### What is needed:
Word for word, transcribe all the entries shown below.

### Record excerpts:
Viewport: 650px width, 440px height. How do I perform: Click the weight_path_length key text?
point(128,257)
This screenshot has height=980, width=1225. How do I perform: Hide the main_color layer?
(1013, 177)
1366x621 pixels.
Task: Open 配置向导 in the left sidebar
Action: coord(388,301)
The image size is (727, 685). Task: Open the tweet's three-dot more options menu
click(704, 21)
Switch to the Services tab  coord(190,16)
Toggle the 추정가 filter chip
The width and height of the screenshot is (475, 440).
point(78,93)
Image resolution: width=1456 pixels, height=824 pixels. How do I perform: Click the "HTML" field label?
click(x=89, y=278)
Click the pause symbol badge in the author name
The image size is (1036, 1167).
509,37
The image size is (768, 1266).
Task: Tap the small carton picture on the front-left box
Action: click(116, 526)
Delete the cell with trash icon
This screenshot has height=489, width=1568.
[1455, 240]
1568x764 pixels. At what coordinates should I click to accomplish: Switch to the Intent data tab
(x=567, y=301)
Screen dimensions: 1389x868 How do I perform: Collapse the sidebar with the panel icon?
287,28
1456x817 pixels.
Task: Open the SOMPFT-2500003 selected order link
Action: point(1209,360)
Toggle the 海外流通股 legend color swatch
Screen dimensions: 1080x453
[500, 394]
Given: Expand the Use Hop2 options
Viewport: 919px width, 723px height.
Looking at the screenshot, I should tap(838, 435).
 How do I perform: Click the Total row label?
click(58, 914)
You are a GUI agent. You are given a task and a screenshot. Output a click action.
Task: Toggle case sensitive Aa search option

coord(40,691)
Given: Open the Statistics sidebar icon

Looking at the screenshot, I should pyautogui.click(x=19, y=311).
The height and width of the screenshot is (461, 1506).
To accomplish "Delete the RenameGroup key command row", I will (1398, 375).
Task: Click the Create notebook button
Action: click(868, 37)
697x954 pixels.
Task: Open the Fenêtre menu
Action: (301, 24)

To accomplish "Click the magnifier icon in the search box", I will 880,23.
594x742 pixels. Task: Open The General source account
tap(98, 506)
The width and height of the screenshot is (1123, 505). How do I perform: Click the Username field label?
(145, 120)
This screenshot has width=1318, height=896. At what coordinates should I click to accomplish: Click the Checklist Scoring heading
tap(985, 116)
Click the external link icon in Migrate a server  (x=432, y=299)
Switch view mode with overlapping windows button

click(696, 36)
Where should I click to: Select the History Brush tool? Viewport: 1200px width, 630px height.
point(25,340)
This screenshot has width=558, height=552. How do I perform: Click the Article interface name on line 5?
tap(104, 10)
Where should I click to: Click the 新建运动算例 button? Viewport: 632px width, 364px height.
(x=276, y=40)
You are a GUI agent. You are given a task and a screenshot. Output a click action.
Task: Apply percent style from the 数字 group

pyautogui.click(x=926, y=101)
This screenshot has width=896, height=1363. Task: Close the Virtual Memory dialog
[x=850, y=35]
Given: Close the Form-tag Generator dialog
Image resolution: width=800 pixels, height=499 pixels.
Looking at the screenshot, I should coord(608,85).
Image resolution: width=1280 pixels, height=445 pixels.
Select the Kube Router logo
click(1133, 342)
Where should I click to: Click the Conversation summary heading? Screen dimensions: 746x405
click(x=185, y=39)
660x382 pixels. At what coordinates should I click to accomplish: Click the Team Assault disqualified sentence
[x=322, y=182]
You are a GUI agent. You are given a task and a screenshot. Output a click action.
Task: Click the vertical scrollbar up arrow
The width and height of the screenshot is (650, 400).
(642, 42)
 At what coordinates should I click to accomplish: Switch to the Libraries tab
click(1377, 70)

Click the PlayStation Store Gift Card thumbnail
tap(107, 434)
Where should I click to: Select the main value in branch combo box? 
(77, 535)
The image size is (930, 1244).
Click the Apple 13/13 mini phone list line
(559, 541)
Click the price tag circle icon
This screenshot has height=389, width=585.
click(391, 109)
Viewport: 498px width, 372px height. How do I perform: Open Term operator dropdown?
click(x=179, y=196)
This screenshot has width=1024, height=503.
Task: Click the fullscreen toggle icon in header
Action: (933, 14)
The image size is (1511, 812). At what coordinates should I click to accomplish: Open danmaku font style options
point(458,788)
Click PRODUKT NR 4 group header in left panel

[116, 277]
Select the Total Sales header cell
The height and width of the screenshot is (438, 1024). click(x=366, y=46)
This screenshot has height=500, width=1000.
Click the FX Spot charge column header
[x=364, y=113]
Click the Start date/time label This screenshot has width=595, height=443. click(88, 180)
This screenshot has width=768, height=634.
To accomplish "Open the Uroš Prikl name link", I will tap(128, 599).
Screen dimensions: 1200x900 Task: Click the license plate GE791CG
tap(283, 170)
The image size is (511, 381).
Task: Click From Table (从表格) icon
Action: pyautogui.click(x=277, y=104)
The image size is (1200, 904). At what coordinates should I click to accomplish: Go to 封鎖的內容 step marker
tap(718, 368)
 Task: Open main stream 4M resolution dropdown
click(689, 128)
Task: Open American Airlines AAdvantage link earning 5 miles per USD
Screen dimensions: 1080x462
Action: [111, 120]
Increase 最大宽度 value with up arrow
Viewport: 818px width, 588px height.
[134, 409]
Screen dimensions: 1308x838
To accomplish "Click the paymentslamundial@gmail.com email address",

### Response area:
Viewport: 650px width, 440px height. How do I perform: Click the weight_path_length key text?
point(128,257)
This screenshot has height=980, width=1225. How do I perform: Hide the main_color layer?
(1013, 177)
1366x621 pixels.
Task: Open 配置向导 in the left sidebar
Action: coord(388,301)
The image size is (727, 685). Task: Open the tweet's three-dot more options menu
click(704, 21)
Switch to the Services tab  coord(190,16)
Toggle the 추정가 filter chip
The width and height of the screenshot is (475, 440).
point(78,93)
Image resolution: width=1456 pixels, height=824 pixels. How do I perform: Click the "HTML" field label?
click(x=89, y=278)
Click the pause symbol badge in the author name
The image size is (1036, 1167).
509,37
The image size is (768, 1266).
Task: Tap the small carton picture on the front-left box
Action: click(116, 526)
Delete the cell with trash icon
This screenshot has height=489, width=1568.
[1455, 240]
1568x764 pixels. At what coordinates should I click to accomplish: Switch to the Intent data tab
(x=567, y=301)
Screen dimensions: 1389x868 How do I perform: Collapse the sidebar with the panel icon?
287,28
1456x817 pixels.
Task: Open the SOMPFT-2500003 selected order link
Action: point(1209,360)
Toggle the 海外流通股 legend color swatch
Screen dimensions: 1080x453
[500, 394]
Given: Expand the Use Hop2 options
Viewport: 919px width, 723px height.
Looking at the screenshot, I should tap(838, 435).
 How do I perform: Click the Total row label?
click(58, 914)
You are a GUI agent. You are given a task and a screenshot. Output a click action.
Task: Toggle case sensitive Aa search option

coord(40,691)
Given: Open the Statistics sidebar icon

Looking at the screenshot, I should pyautogui.click(x=19, y=311).
The height and width of the screenshot is (461, 1506).
To accomplish "Delete the RenameGroup key command row", I will (1398, 375).
Task: Click the Create notebook button
Action: click(868, 37)
697x954 pixels.
Task: Open the Fenêtre menu
Action: (301, 24)

To accomplish "Click the magnifier icon in the search box", I will 880,23.
594x742 pixels. Task: Open The General source account
tap(98, 506)
The width and height of the screenshot is (1123, 505). How do I perform: Click the Username field label?
(145, 120)
This screenshot has width=1318, height=896. At what coordinates should I click to accomplish: Click the Checklist Scoring heading
tap(985, 116)
Click the external link icon in Migrate a server  (x=432, y=299)
Switch view mode with overlapping windows button

click(696, 36)
Where should I click to: Select the History Brush tool? Viewport: 1200px width, 630px height.
point(25,340)
This screenshot has width=558, height=552. How do I perform: Click the Article interface name on line 5?
tap(104, 10)
Where should I click to: Click the 新建运动算例 button? Viewport: 632px width, 364px height.
(x=276, y=40)
You are a GUI agent. You are given a task and a screenshot. Output a click action.
Task: Apply percent style from the 数字 group

pyautogui.click(x=926, y=101)
This screenshot has width=896, height=1363. Task: Close the Virtual Memory dialog
[x=850, y=35]
Given: Close the Form-tag Generator dialog
Image resolution: width=800 pixels, height=499 pixels.
Looking at the screenshot, I should coord(608,85).
Image resolution: width=1280 pixels, height=445 pixels.
Select the Kube Router logo
click(1133, 342)
Where should I click to: Click the Conversation summary heading? Screen dimensions: 746x405
click(x=185, y=39)
660x382 pixels. At what coordinates should I click to accomplish: Click the Team Assault disqualified sentence
[x=322, y=182]
You are a GUI agent. You are given a task and a screenshot. Output a click action.
Task: Click the vertical scrollbar up arrow
The width and height of the screenshot is (650, 400).
(642, 42)
 At what coordinates should I click to accomplish: Switch to the Libraries tab
click(1377, 70)

Click the PlayStation Store Gift Card thumbnail
tap(107, 434)
Where should I click to: Select the main value in branch combo box? 
(77, 535)
The image size is (930, 1244).
Click the Apple 13/13 mini phone list line
(559, 541)
Click the price tag circle icon
This screenshot has height=389, width=585.
click(391, 109)
Viewport: 498px width, 372px height. How do I perform: Open Term operator dropdown?
click(x=179, y=196)
This screenshot has width=1024, height=503.
Task: Click the fullscreen toggle icon in header
Action: (933, 14)
The image size is (1511, 812). At what coordinates should I click to accomplish: Open danmaku font style options
point(458,788)
Click PRODUKT NR 4 group header in left panel

[116, 277]
Select the Total Sales header cell
The height and width of the screenshot is (438, 1024). click(x=366, y=46)
This screenshot has height=500, width=1000.
Click the FX Spot charge column header
[x=364, y=113]
Click the Start date/time label This screenshot has width=595, height=443. click(88, 180)
This screenshot has width=768, height=634.
To accomplish "Open the Uroš Prikl name link", I will tap(128, 599).
Screen dimensions: 1200x900 Task: Click the license plate GE791CG
tap(283, 170)
The image size is (511, 381).
Task: Click From Table (从表格) icon
Action: pyautogui.click(x=277, y=104)
The image size is (1200, 904). At what coordinates should I click to accomplish: Go to 封鎖的內容 step marker
tap(718, 368)
 Task: Open main stream 4M resolution dropdown
click(689, 128)
Task: Open American Airlines AAdvantage link earning 5 miles per USD
Screen dimensions: 1080x462
Action: [111, 120]
Increase 最大宽度 value with up arrow
Viewport: 818px width, 588px height.
[134, 409]
Screen dimensions: 1308x838
To accomplish "Click the paymentslamundial@gmail.com email address",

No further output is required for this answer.